The initial period of mission activity is ten years long. It involves the changes to our church life that will reverse the long trend of people moving away from church until hopefully ten percent of the population are members of a Bible based church. From that base the next phase towards reaching everyone with the Gospel will have to be planned.
After eighteen months there are all kinds of signs of a significant turn around happening. For those who attend Synod the mood and even the manner in which Synod’s business is dealt with is quite different. There is a new unity of purpose and from that a new unity of will amongst the Synod and standing committee. This unity flows from a common agreed purpose in adopting the mission.

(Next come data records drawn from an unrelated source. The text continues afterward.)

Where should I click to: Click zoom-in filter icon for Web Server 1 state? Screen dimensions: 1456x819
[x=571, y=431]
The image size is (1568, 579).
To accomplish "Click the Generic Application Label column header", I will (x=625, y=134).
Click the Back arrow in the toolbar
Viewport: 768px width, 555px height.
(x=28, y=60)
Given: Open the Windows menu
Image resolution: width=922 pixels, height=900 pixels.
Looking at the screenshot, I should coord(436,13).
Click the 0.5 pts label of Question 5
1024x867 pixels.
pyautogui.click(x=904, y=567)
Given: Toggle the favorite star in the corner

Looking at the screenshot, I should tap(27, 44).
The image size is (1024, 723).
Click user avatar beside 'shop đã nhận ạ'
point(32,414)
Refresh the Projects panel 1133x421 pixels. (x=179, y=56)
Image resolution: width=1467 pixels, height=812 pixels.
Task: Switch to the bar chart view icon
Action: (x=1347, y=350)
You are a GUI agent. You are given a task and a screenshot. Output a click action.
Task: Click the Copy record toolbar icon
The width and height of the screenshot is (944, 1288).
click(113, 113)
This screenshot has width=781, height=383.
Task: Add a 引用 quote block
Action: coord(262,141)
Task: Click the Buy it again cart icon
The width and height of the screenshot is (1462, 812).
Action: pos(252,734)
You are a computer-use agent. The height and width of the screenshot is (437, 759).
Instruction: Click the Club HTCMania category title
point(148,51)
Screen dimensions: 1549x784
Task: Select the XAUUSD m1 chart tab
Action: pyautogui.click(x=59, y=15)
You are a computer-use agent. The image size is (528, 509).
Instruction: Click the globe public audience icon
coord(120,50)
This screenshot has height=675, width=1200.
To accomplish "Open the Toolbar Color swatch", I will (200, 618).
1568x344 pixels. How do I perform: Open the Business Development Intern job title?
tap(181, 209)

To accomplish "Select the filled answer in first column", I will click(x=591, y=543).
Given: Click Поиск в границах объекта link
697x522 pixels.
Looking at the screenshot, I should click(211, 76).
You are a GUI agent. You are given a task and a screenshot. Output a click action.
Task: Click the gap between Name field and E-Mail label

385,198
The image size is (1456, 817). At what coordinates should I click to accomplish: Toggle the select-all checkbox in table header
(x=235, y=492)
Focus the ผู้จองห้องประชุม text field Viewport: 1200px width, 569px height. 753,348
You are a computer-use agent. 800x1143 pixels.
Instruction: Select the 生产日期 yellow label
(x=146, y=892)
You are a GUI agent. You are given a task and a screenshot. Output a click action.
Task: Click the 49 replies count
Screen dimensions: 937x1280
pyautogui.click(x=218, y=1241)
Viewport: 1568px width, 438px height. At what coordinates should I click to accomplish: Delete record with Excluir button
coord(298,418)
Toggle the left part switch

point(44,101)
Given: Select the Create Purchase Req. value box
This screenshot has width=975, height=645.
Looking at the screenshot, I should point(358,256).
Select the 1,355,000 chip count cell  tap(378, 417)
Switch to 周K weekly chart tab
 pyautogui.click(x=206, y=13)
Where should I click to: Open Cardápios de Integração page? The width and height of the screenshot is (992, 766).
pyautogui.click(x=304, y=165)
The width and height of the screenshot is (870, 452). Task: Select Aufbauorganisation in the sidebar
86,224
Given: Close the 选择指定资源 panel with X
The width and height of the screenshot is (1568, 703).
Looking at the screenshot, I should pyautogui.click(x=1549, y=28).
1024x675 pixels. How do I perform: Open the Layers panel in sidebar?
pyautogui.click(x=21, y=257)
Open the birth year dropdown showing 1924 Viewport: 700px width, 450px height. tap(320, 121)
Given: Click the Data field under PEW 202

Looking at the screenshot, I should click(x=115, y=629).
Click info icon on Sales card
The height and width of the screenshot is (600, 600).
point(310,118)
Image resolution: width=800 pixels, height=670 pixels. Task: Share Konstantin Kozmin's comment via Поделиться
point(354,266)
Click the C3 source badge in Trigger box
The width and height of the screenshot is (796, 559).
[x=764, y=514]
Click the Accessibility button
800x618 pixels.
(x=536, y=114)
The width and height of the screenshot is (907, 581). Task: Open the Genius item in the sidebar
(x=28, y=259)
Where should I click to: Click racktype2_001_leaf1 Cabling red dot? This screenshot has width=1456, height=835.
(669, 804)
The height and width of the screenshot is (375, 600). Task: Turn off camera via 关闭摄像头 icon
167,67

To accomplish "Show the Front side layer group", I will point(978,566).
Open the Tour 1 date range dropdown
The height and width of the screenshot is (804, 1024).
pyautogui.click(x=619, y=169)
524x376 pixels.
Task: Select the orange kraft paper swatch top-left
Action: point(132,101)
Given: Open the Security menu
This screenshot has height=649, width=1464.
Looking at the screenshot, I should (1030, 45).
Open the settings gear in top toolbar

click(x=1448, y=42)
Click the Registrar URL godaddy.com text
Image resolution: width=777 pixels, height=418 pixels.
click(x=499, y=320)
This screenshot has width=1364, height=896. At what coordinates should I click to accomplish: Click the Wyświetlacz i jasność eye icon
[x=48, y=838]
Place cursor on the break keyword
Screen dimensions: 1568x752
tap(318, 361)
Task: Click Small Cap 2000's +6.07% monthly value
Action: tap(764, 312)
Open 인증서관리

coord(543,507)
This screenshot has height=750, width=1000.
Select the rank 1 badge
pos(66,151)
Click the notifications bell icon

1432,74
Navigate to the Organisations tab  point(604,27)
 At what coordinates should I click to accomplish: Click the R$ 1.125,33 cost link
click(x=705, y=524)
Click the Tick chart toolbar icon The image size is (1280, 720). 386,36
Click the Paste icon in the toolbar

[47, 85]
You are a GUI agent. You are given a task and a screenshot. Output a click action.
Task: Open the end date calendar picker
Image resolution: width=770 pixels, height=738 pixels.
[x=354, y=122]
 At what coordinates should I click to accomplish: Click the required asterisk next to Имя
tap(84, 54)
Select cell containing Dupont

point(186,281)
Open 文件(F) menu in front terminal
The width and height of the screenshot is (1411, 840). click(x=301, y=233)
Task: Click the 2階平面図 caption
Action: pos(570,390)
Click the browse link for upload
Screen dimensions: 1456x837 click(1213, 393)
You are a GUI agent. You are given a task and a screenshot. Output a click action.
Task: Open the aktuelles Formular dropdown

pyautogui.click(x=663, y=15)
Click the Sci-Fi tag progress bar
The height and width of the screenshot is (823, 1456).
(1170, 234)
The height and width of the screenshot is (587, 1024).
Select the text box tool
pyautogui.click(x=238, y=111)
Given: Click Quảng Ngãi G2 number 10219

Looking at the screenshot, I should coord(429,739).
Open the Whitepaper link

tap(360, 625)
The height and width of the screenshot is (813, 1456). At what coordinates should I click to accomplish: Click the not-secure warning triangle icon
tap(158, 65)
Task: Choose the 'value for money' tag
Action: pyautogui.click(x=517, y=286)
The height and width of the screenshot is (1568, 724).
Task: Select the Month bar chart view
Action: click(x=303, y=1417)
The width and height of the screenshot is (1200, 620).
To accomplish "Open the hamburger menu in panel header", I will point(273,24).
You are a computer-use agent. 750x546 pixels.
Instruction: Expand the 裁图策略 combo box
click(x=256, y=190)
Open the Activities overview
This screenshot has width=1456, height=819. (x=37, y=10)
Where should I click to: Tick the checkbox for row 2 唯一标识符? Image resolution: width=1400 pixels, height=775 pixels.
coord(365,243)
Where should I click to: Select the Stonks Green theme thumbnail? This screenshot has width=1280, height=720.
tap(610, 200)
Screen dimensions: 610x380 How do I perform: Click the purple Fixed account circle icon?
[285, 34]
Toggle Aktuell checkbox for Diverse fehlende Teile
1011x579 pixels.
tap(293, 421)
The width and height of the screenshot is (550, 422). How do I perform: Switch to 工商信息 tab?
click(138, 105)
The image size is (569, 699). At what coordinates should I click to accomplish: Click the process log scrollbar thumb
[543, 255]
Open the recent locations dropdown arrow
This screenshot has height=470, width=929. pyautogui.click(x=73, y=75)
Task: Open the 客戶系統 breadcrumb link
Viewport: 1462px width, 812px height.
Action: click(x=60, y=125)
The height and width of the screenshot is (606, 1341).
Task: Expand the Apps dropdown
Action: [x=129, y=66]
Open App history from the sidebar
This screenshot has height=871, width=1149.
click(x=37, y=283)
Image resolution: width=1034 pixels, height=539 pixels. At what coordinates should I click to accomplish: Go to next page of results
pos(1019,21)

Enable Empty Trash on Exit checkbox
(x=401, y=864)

There have been some very significant appointments. The latest one is the appointment of Mr Peter Kell to be the new CEO of Anglicare. Peter is a leading solicitor and business man in Wollongong. He has been an active member of St Michael’s Wollongong, and has served on many diocesan committees. His commitment to Jesus, his passion for the gospel, and his obvious administrative and entrepreneurial skills will all be required in this very important ministry.
There have been some important changes in the way the diocese conducts its business. The pattern of Diocesan expenditure has changed. Instead of annual budgeting we are working on three-year budgets. Money is being spent more on long term infrastructure spending. Real attempts are being made to invest in growth rather than creating dependency, while all the time preserving the important use of finance to support those who are in need.
However while these structural and organisational changes are needed and taking place the real work of a spiritual and personal nature is not being ignored. Bishop Piper in Wollongong has been in charge of the first mission policy: Prayer. He has been calling people to pray for the work of the gospel. He has set up a prayer team and has established a helpful page on the Mission website (http://www.themission.org.au) where people can help work with each other in prayer.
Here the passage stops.